▸ Requirement: So that the copy matches the original, retype each line of the material below exactly.

▸ Extracted records:
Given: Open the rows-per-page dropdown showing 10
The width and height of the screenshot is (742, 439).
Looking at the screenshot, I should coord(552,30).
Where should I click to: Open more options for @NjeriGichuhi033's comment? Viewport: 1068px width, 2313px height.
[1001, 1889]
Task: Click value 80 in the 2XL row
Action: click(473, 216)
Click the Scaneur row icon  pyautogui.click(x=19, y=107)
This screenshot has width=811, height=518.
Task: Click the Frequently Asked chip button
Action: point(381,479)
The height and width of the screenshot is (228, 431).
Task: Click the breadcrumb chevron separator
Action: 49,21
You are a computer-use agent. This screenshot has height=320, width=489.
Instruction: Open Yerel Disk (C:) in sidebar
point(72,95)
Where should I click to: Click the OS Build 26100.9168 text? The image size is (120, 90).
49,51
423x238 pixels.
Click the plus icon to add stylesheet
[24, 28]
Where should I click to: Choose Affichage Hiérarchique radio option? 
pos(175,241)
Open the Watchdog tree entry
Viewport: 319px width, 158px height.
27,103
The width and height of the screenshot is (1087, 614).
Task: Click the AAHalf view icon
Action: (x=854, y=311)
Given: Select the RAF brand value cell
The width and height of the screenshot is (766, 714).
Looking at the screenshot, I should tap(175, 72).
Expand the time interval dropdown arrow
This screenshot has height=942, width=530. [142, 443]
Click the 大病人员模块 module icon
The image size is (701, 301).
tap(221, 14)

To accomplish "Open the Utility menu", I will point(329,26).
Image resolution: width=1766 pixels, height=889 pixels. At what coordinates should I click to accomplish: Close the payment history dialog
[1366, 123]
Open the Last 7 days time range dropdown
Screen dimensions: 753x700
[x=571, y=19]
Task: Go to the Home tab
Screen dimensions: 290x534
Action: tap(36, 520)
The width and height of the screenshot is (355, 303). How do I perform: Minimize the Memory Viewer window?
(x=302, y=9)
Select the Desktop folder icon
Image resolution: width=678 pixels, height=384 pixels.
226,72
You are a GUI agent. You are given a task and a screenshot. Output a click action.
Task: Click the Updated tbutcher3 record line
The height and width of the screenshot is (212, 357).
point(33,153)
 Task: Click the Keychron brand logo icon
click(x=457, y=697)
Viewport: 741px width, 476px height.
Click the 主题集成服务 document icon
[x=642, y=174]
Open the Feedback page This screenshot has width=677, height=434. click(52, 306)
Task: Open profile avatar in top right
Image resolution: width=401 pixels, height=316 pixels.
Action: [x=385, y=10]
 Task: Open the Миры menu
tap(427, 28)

▸ Answer space:
Given: Open the rows-per-page dropdown showing 10
The width and height of the screenshot is (742, 439).
Looking at the screenshot, I should coord(552,30).
Where should I click to: Open more options for @NjeriGichuhi033's comment? Viewport: 1068px width, 2313px height.
[1001, 1889]
Task: Click value 80 in the 2XL row
Action: click(473, 216)
Click the Scaneur row icon  pyautogui.click(x=19, y=107)
This screenshot has width=811, height=518.
Task: Click the Frequently Asked chip button
Action: point(381,479)
The height and width of the screenshot is (228, 431).
Task: Click the breadcrumb chevron separator
Action: 49,21
You are a computer-use agent. This screenshot has height=320, width=489.
Instruction: Open Yerel Disk (C:) in sidebar
point(72,95)
Where should I click to: Click the OS Build 26100.9168 text? The image size is (120, 90).
49,51
423x238 pixels.
Click the plus icon to add stylesheet
[24, 28]
Where should I click to: Choose Affichage Hiérarchique radio option? 
pos(175,241)
Open the Watchdog tree entry
Viewport: 319px width, 158px height.
27,103
The width and height of the screenshot is (1087, 614).
Task: Click the AAHalf view icon
Action: (x=854, y=311)
Given: Select the RAF brand value cell
The width and height of the screenshot is (766, 714).
Looking at the screenshot, I should tap(175, 72).
Expand the time interval dropdown arrow
This screenshot has height=942, width=530. [142, 443]
Click the 大病人员模块 module icon
The image size is (701, 301).
tap(221, 14)

To accomplish "Open the Utility menu", I will point(329,26).
Image resolution: width=1766 pixels, height=889 pixels. At what coordinates should I click to accomplish: Close the payment history dialog
[1366, 123]
Open the Last 7 days time range dropdown
Screen dimensions: 753x700
[x=571, y=19]
Task: Go to the Home tab
Screen dimensions: 290x534
Action: tap(36, 520)
The width and height of the screenshot is (355, 303). How do I perform: Minimize the Memory Viewer window?
(x=302, y=9)
Select the Desktop folder icon
Image resolution: width=678 pixels, height=384 pixels.
226,72
You are a GUI agent. You are given a task and a screenshot. Output a click action.
Task: Click the Updated tbutcher3 record line
The height and width of the screenshot is (212, 357).
point(33,153)
 Task: Click the Keychron brand logo icon
click(x=457, y=697)
Viewport: 741px width, 476px height.
Click the 主题集成服务 document icon
[x=642, y=174]
Open the Feedback page This screenshot has width=677, height=434. click(52, 306)
Task: Open profile avatar in top right
Image resolution: width=401 pixels, height=316 pixels.
Action: [x=385, y=10]
 Task: Open the Миры menu
tap(427, 28)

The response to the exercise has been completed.